DURRES, Albania (Reuters) – As singing boomed among the apartment buildings of Albania’s seaside town of Durres, families took to their wrought-iron balconies, clapped in the windows and danced on the rooftops.

The group of singers serenading the port of Durres are among the only people in Albania given special dispensation to venture outside during lockdown hours.

Each evening before sunset they go to a different neighbourhood in Albania’s main port city, accompanied by a police escort and loudspeakers, to perform an impromptu concert to families shut inside the surrounding apartment buildings.

Tuesday evening’s concert, the fifth so far, lasted 90 minutes, with singers mostly wearing face masks, taking turns belting out traditional songs into a microphone wrapped in plastic. Residents clapped their hands in rubber gloves. A few bent the rules to venture out and dance on the street near their doorsteps.

They described the musical interlude as a blessing for a city which is enduring one of Europe’s strictest coronavirus lockdowns while still bearing the scars from an earthquake that killed 24 people less than five months ago.

“Wonderful, I forgot all my anxieties,” said Aishe, 60. She danced with a gleam in her eyes, holding up her phone to show the concert live to her son who is sheltering in neighbouring Kosovo because the quake made his house in Durres uninhabitable.

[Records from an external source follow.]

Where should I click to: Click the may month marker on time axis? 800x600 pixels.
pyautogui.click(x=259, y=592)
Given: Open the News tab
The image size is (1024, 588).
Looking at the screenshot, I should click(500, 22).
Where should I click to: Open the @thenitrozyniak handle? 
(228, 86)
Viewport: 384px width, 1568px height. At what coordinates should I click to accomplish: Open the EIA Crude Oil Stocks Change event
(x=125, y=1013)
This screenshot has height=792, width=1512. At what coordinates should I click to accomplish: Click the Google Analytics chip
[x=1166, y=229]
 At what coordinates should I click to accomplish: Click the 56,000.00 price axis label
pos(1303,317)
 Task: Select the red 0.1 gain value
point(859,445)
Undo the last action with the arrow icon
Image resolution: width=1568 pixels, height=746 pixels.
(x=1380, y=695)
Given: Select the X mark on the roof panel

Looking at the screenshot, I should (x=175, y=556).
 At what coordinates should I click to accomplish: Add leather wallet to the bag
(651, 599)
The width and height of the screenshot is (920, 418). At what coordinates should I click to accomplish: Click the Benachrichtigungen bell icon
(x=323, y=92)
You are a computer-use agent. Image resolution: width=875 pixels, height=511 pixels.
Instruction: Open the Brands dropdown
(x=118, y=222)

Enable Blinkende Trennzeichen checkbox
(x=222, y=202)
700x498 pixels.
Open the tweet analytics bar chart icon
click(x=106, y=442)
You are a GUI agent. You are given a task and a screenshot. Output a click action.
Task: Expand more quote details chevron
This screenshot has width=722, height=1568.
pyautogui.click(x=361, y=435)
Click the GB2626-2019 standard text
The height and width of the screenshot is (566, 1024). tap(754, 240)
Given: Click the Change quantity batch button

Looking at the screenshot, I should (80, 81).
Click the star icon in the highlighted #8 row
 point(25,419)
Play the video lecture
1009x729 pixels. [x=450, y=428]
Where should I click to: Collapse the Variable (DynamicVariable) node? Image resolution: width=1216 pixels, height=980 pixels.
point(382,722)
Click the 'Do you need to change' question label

To halt the coronavirus, Albania has ordered all residents to stay in their homes at all times, except weekdays between 5:00 a.m. and 1:00 p.m., when those below retirement age can register on an app for a trip to go shopping for necessities.

This time of year, Durres would have been welcoming tourists to one of the longest beaches on the Adriatic and brimming with life in its many bars.

“We have been doing this for four days, and I must say I did not believe it would turn out to be one of the greatest pleasures of my life as a singer,” said Alban Kamenica, one of the performers, who normally sings for British, Polish and Austrian tourists at a nearby hotel.

The organiser of the concert, poet Ardi Omeri, received a thank-you gift: a pot of flowers.

On a third floor balcony, a white-haired mother in her late sixties was also filming the concert on a video call, showing it to her 37-year-old twin daughters in lockdown in Milan, Italy, one of the European cities worst hit by the coronavirus.

“You see,” she told them, smiling. “I’ve given you live music for your birthday!”